Particle Gibbs with ancestor sampling (PG-AS) is a new tool in the family of sequential Monte Carlo methods. We apply PG-AS to the challenging class of stochastic volatility models with increasing complexity, including leverage and in mean effects. We provide applications that demonstrate the flexibility of PG-AS under these different circumstances and justify applying it in practice. We also combine discrete structural breaks within the stochastic volatility model framework. For instance, we model changing time series characteristics of monthly postwar US core inflation rate using a structural break autoregressive fractionally integrated moving average (ARFIMA) model with stochastic volatility.

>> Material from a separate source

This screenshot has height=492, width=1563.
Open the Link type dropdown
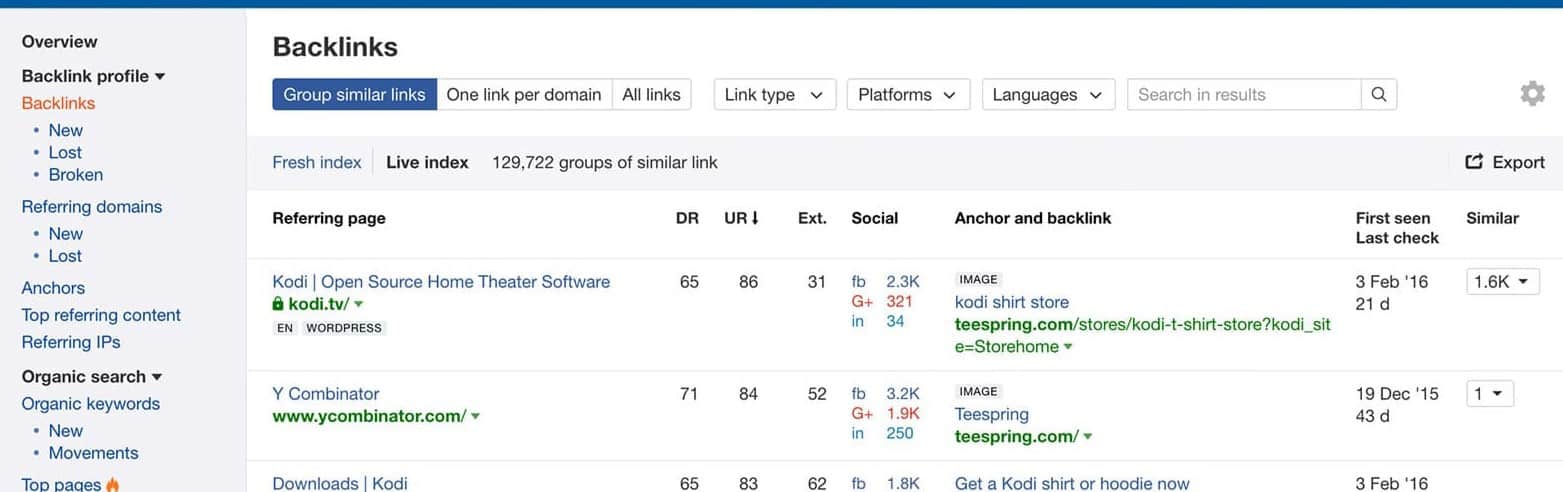tap(774, 95)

We allow for structural breaks in the level, long and short-memory parameters with simultaneous breaks in the level, persistence and the conditional volatility of the volatility of inflation.

Suggested Citation

  • Nonejad Nima, 2015. "Particle Gibbs with ancestor sampling for stochastic volatility models with: heavy tails, in mean effects, leverage, serial dependence and structural breaks," Studies in Nonlinear Dynamics & Econometrics, De Gruyter, vol. 19(5), pages 561-584, December.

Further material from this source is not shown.